One such company is Police Mutual, which offers health insurance policies to members of the police service and their families.

 

Co-operatives

Despite the fact that there are 7,226 independent co-operatives operating across the UK, with a combined turnover of £36.1bn, healthcare co-operatives are non-existent in the UK – but they do exist and operate on a small scale in the US.

Ed Mayo, secretary general of Co-operatives UK, says the defining principle of a co-operative is an organisation’s willingness to follow the International Co-operative Alliance’s values and principles of co-operation in its governance and operations.

He says: “Typically, Co-operatives UK will look for evidence that a business is operating as a co-operative in its governance structures.

“In particular, that the business is under the control of a majority of its members – at least 50.01% – and it is operated in line with co-operative principles.”

Co-operatives redistribute profits gained from selling services to its members just like mutual organisations, but in the US they qualify for a tax exemption on financial rewards they share with members, called patronage refunds.

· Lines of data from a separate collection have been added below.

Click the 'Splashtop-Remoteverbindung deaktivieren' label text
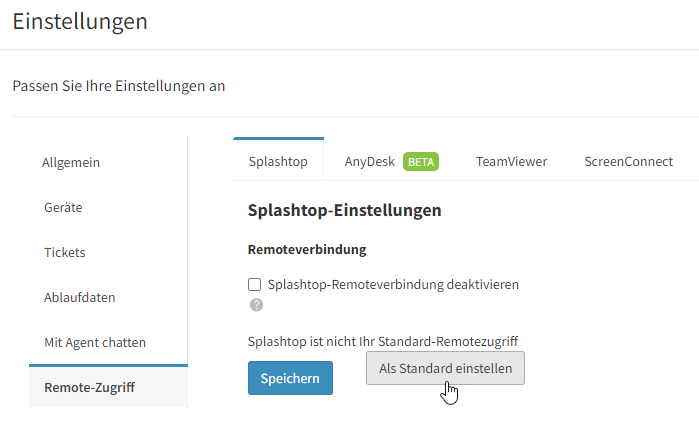 (393, 284)
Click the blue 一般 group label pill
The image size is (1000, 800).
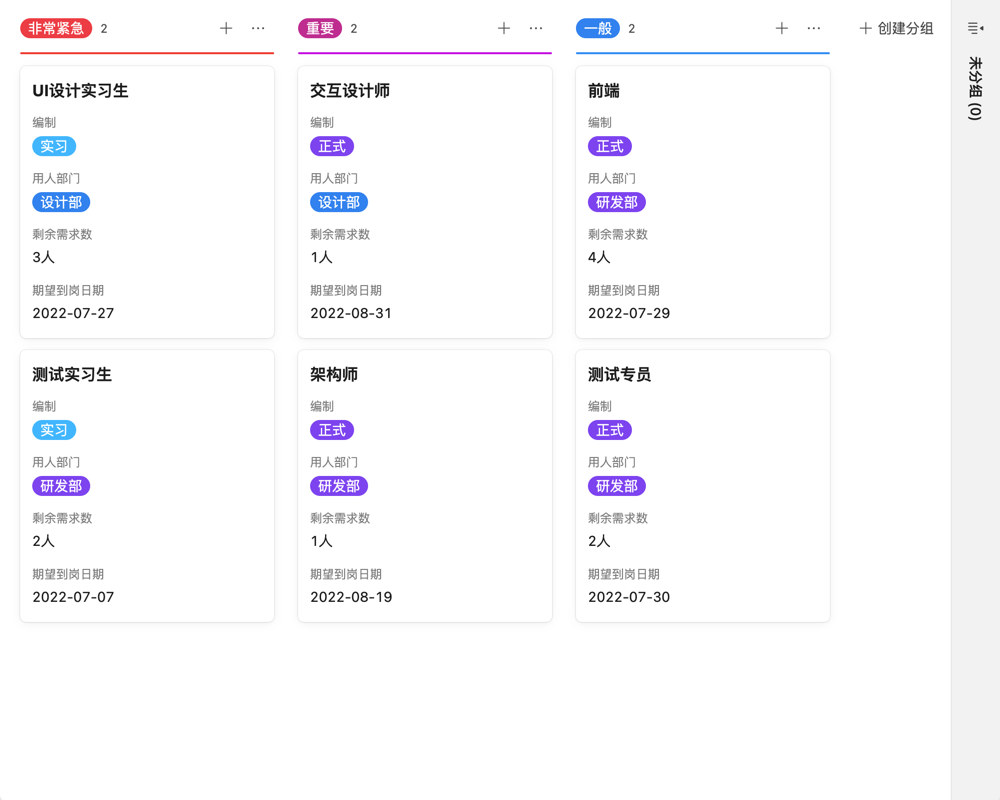(x=597, y=28)
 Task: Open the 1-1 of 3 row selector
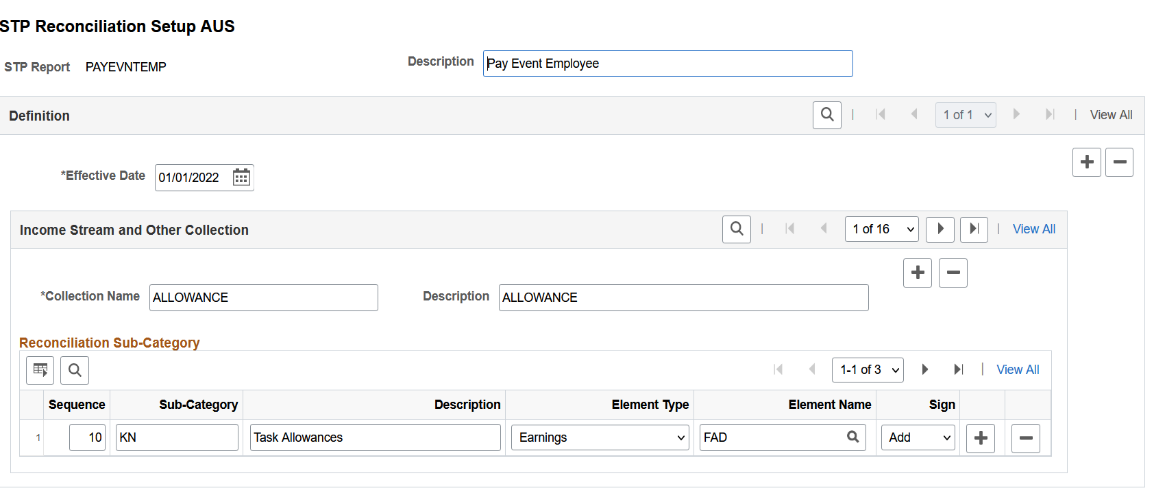point(867,370)
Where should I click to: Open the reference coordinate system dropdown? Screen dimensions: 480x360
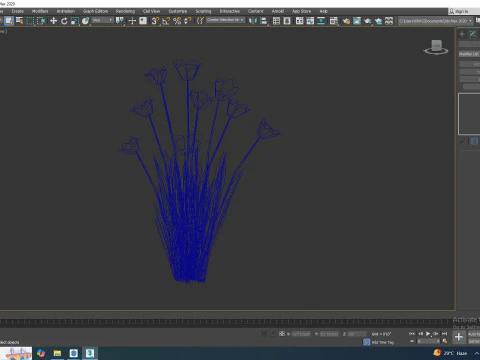(x=103, y=20)
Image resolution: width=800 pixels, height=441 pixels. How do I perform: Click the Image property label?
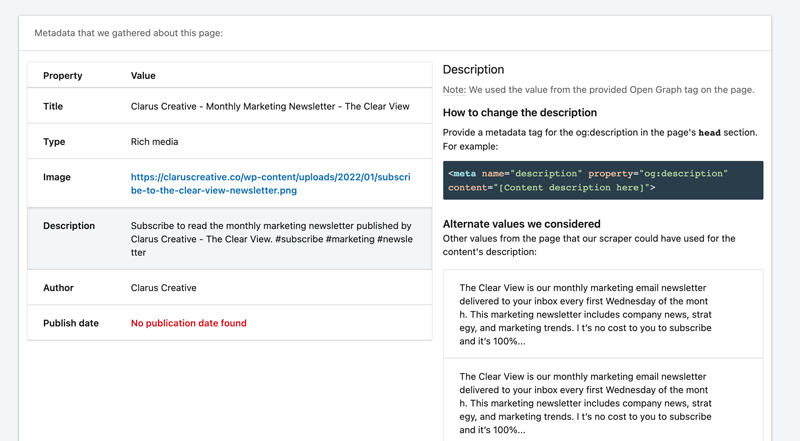click(x=57, y=177)
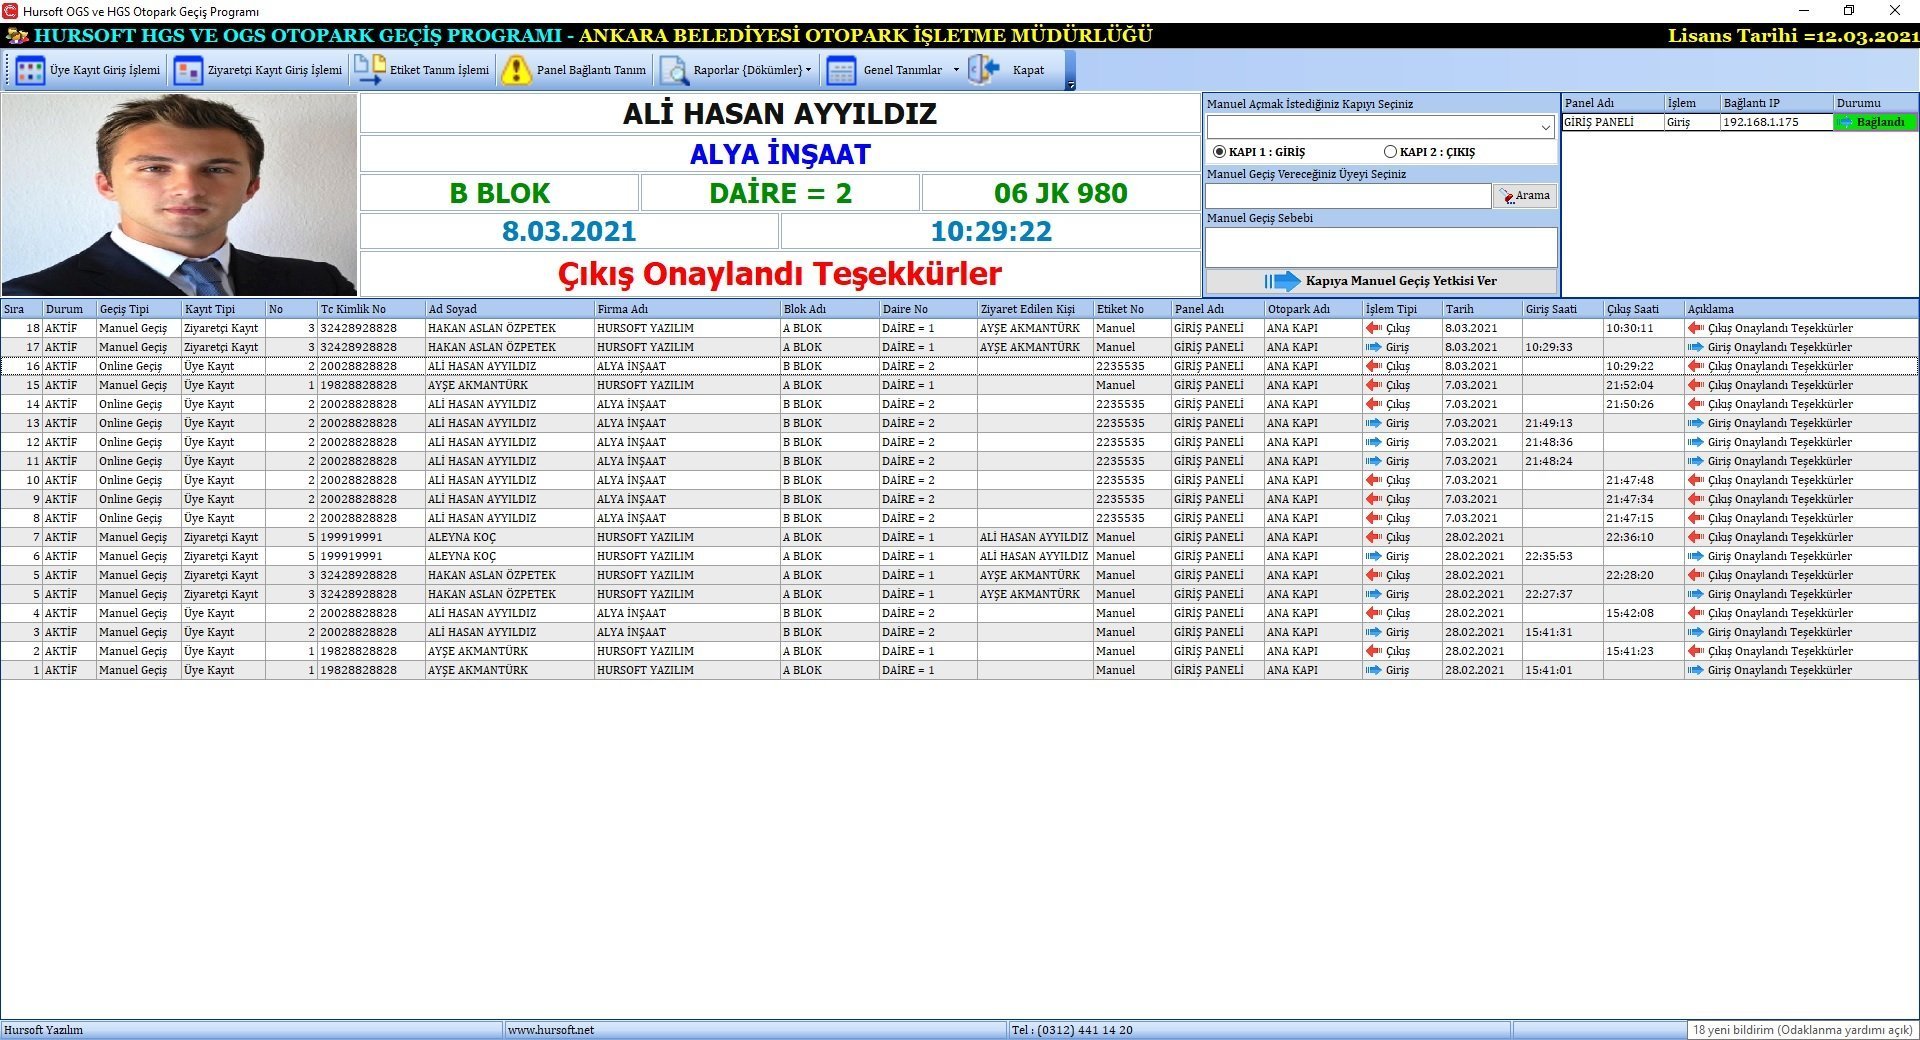This screenshot has height=1040, width=1920.
Task: Click the Kapat exit door icon
Action: tap(984, 70)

The principles Mr Mayo outlines include a shared concern for community.

One example of a co-operative showing this concern is HealthPartners, the largest co-operative healthcare provider in the US.

It has a strong record of community engagement with schemes like its children’s health initiative that offer parents free resources and classes that promote children’s early brain development and overall health.

 

Charitable health coverage

In the UK, there’s little to no need for charitable health coverage, as the NHS provides free healthcare to all UK citizens.

The US, however, has a variety of healthcare insurance policies that are suited to customers with different financial and familial circumstances.

The Affordable Care Act (ACA), nicknamed Obamacare, was passed by former US President Barack Obama in 2010.

The ACA signed into law that every US citizen must meet a requirement for minimum essential health coverage.

Alongside this law, the ACA includes provision for government financial assistance with healthcare insurance, which is split into Medicaid and Medicare.

Medicare is health insurance coverage provided by the government for over-65s that comes with a low monthly premium or no premium at all, depending on the policyholder’s circumstances.

not-for-profit health insurance

Medicaid is financial aid given by the US government and an individual’s state government to help pay for monthly premiums.

For individuals that aren’t covered by either Medicare or Medicaid, some health insurance companies provide Charitable Health Coverage.

The extent of Charitable Health Coverage can differ between insurance companies, but they follow a similar ambition – which is to extend health insurance plans to those who don’t qualify for government aid under the ACA.

Kaiser Permanente offers one such policy, which provides a monthly subsidy to individuals and families who qualify.

Although Kaiser Permanente is not a charity, its charitable health coverage sets them apart from a standard not-for-profit health insurance company.